See related articles:
- Fastjet secures Nairobi base, but expansion in East and South Africa may be on hold
- South African Airways and Comair could face new LCC competitor following demise of 1Time
Comair financial result shows the benefits of reduced competition
The benefits of less competition are apparent in Comair’s listed results with the carrier reporting a tax-paid profit of ZAR79.1 million (USD8.9 million) for the first six months to Dec-2012, turning around a ZAR34.2 million (USD3.9 million) loss for the same period in 2011. The result was achieved on 20% revenue growth to ZAR2.42 billion (USD273,000) largely due to fuel surcharges on British Airways' services and improved yield management on LCC subsidiary Kulula Air, despite reduced domestic demand, according to the carrier.

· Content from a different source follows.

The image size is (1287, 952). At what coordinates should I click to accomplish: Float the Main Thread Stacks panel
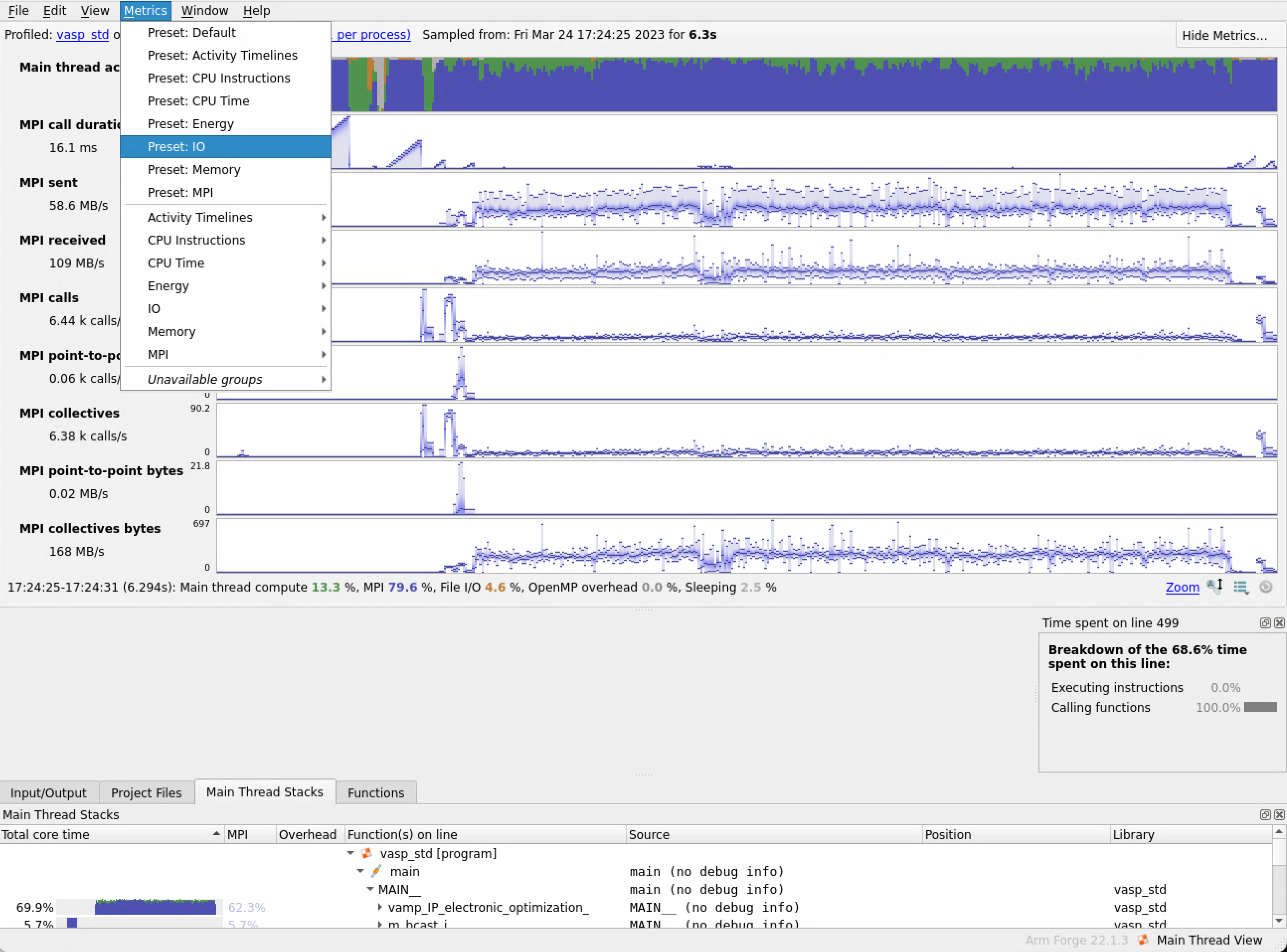(x=1265, y=814)
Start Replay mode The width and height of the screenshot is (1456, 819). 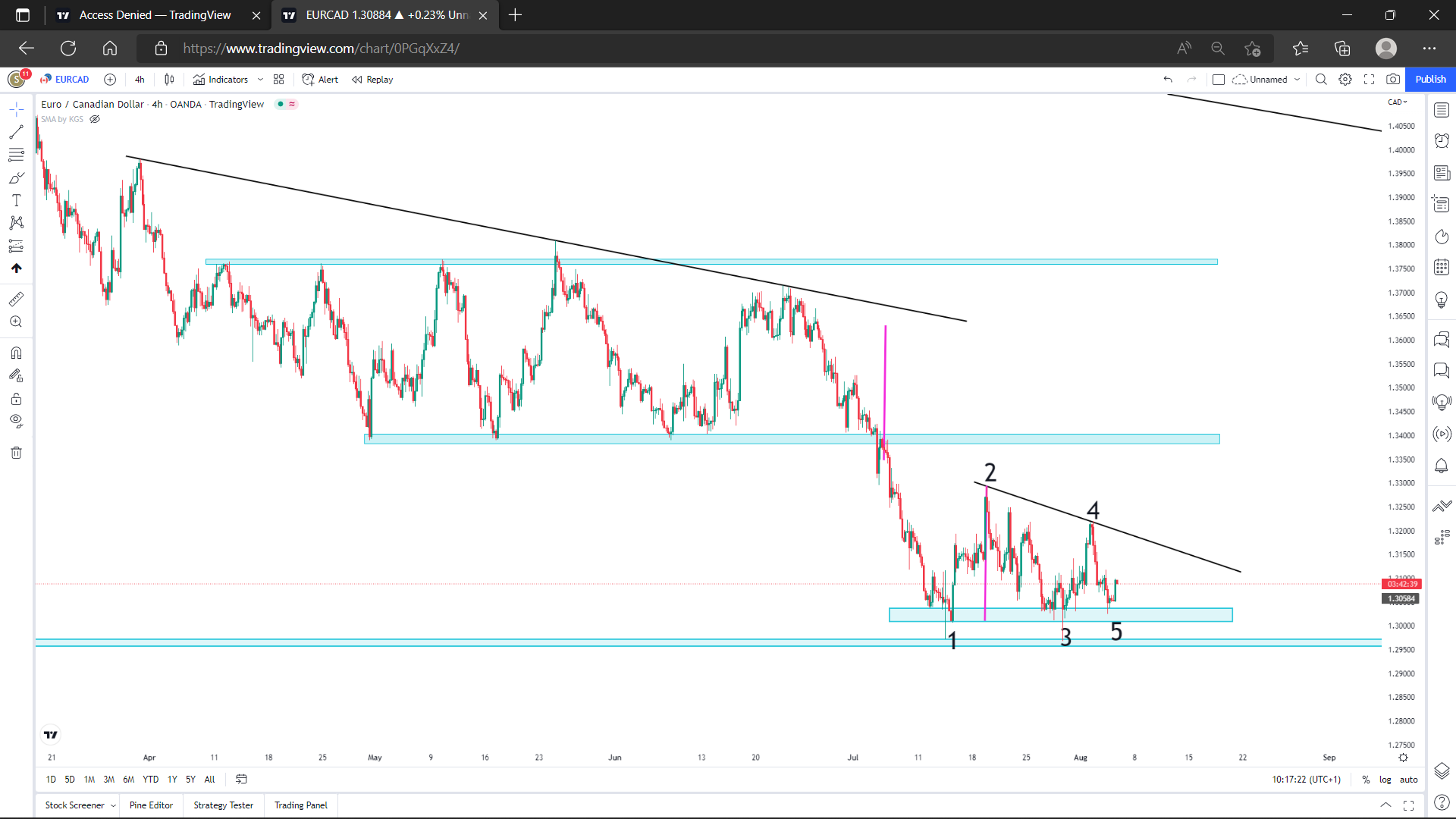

South Africa’s two biggest airports, Cape Town and Johannesburg Oliver R Tambo, recorded domestic passenger reductions of 4.8% and 8.9% respectively year-on-year for Jan-2013. Overall traffic numbers were 5.6% down to 701,881 at Cape Town and 3.6% at Johannesburg to 1.5 million.
Domestic capacity has reduced by about 39,000 seats to about 310,000 over the past 12 months, largely due to the demise of Velvet Sky and 1time.
South Africa domestic capacity, (seats per week, one-way): 19-Sep-2011 to 11-Aug-2013
Mango plans to immolate fastjet expansion plans
Mr Bezuidenhout plans to expand Mango in 2013 taking advantage of Africa’s 5% overall economic growth forecast, well above the global average. He also pins his hopes on the “progressive realisation of the Yamoussoukro Declaration” (YD) creating open skies across the continent to accelerate Mango’s growth beyond South Africa. There has, however, been little progress in liberalising African airspace since the YD was ratified by the majority of African states in 2002.
Mango was considering several new routes, particularly to East Africa over the next 18 months, is a strategy similar to that of fastjet which aims to be a pan-African LCC, in part through the rebranding of its Fly540 operations in Ghana and Angola.
Mango route map
A new SAA will walk into a political quagmire
The process of appointing SAA’s CEO is utterly embroiled in politics and it appears unlikely that applications for the job will include many well-qualified leaders that the airline needs. Rather a permanent successor to Ms Mzimela will be someone prepared to tow the government line.
Minister Gigaba has reiterated the government’s interventionist style, reportedly saying on 13-Feb-2013 that he will not hesitate to intervene again if management does not deliver.
“We respect the difficult decision that the board had to make. We will assess it and make further intervention. Our focus is the well-being of the company and the employees, and the well-being of the economy,” a spokesman for Mr Gigaba said.
This approach gives little confidence that a new leadership will be given the mandate to implement any strategic plan calling for the massive restructuring that is so necessary to stem losses. History also does not bode well, over the years nine restructuring plans have been presented to the government, none have been implemented.